Mas, pior do que isso, a utilização do veículo para uso profissional do autor foi alegada pela ora apelante Automóveis, SA na sessão do julgamento que teve lugar no dia 29-09-2008, tendo, no seguimento, sido aditado um novo artigo à base instrutória. Ao menos nessa data, poderia ter sido invocada a excepção de caducidade.
Conclui-se, assim, que não cumpre conhecer da excepção de caducidade, por, estando em causa direitos disponíveis, não ter sido oportunamente invocada.
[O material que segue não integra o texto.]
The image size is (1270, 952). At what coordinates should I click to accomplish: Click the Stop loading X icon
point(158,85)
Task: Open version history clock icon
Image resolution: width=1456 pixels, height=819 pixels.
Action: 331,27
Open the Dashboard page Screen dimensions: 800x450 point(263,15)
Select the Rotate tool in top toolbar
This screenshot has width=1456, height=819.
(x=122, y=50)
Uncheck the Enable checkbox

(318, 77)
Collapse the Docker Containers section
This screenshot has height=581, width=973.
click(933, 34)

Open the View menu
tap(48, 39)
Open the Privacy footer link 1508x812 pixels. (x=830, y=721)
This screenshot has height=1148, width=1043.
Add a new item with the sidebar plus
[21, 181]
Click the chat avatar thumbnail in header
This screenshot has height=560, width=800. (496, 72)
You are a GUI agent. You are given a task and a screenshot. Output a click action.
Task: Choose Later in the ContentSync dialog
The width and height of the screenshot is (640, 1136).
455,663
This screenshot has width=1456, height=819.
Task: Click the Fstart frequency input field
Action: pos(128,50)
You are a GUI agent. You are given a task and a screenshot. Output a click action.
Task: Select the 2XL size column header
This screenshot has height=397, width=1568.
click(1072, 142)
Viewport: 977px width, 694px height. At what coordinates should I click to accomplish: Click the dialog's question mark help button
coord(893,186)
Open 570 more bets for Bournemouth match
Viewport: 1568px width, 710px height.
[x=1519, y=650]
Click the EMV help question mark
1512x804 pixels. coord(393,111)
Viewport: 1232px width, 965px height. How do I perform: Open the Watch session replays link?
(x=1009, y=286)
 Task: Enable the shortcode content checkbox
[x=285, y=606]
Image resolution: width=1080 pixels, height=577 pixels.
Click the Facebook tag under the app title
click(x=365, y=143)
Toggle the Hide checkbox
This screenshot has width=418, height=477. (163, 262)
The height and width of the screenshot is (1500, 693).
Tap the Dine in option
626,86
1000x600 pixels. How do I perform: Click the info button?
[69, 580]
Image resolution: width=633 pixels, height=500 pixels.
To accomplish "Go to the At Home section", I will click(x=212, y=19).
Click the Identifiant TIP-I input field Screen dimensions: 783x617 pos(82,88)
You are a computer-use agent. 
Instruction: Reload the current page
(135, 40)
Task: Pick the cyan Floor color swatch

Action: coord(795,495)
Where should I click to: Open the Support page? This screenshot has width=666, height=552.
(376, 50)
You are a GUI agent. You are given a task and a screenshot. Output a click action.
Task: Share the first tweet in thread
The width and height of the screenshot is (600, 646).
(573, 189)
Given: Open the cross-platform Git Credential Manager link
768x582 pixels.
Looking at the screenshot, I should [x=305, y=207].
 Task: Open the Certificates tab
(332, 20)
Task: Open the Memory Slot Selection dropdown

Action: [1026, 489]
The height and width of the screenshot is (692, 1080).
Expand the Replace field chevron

E que não é configurável, no caso, a aplicação do instituto da prescrição, para além de que a sua apreciação também estaria dependente da invocação pela parte.
II – O defeito do veículo
Está aqui em causa a valorização jurídica do defeito de funcionamento identificado no veículo dos autos.
Para este efeito não assume particular relevo a qualificação jurídica das relações negociais estabelecidas entre as partes, sendo, em qualquer caso, pacífico que foi celebrado um contrato de compra e venda tendo por objecto aquele veículo novo, entre a aqui primeira ré e o Banco, contrato que teve em vista a cedência do veículo ao aqui autor, em locação financeira.
Nenhuma dúvida se suscita a propósito dos negócios jurídicos assim sumariamente identificados, sendo evidente a natureza comercial da compra e venda, a que é, em qualquer caso, aplicável o regime da compra e venda de coisas defeituosas, estabelecido nos art. 913.º e seguintes do C. Civil.
Está, assim, em causa nos presentes autos saber se estamos perante uma venda de coisa defeituosa, nos termos do referido regime legal e, na afirmativa, apreciar as pretensões deduzidas nos autos, agora na perspectiva das apelantes, ao abrigo desse regime.
Com interesse para a apreciação desta questão, extraem-se dos autos os seguintes elementos de facto:
- Está em causa um veículo novo, destinado pelo autor ao exercício da sua actividade profissional de estafeta, por ele recebido no dia 21-04-2005.
- O preço da venda foi fixado, após desconto e incidência de impostos, em Euros: 16.534,41.
- O veículo em andamento até às 2000 rotações permanentes deixava de desenvolver, perdia força e dava solavancos, soluços (fazer poço e engasgar-se).
- Essa anomalia podia evidenciar-se em fracções de segundo, desaparecendo de imediato mal se acelerasse ou desacelerasse ligeiramente o veículo, de modo a sair da zona precisa de rotações, em que a anomalia se verificava.
- A dita anomalia foi denunciada à ré Automóveis, Lda., pela primeira vez, no dia 22-04-2005, tinha o veículo 5822 quilómetros.
- Depois disso, e durante o ano de 2005, o veículo voltou à oficina desta ré mais sete vezes, sendo a última em 13-12-2005, e em todas elas foi denunciada a persistência da mesma anomalia.
- Tal anomalia, que o computador nunca acusou, só foi detectada pela ré no final de Outubro de 2005.
- Em 17 de Novembro de 2005, o autor remeteu à ré a carta de fls. 29, sob registo e com aviso de recepção, lembrando os antecedentes verificados na tentativa de reparação da dita anomalia e exigindo que a reparação fosse definitiva e devidamente comprovada ou que, não sendo isso possível, fosse substituído o veículo.
- Em 15 de Dezembro de 2005 o autor remeteu à Automóveis, SA a carta de fls. 44, acompanhada de cópia da carta remetida à ré Automóveis, Lda. a 17-11, pedindo a intervenção daquela ré no sentido de o veículo ser peritado para avaliação da deficiência e respectiva reparação e informando que só levantaria o veículo com a garantia da Automóveis, SA de que o mesmo se encontrava em perfeitas condições de funcionamento e que, se isso não fosse feito, iria, definitivamente, pedir a substituição do veículo por um novo.
- Em Dezembro de 2005 foi diagnosticado um problema no software no calculador do motor e a ré entendeu que seria esta a origem daquele comportamento.
- A ré efectuou a substituição do calculador do veículo e entregou-o ao autor no dia 10 de Fevereiro de 2006.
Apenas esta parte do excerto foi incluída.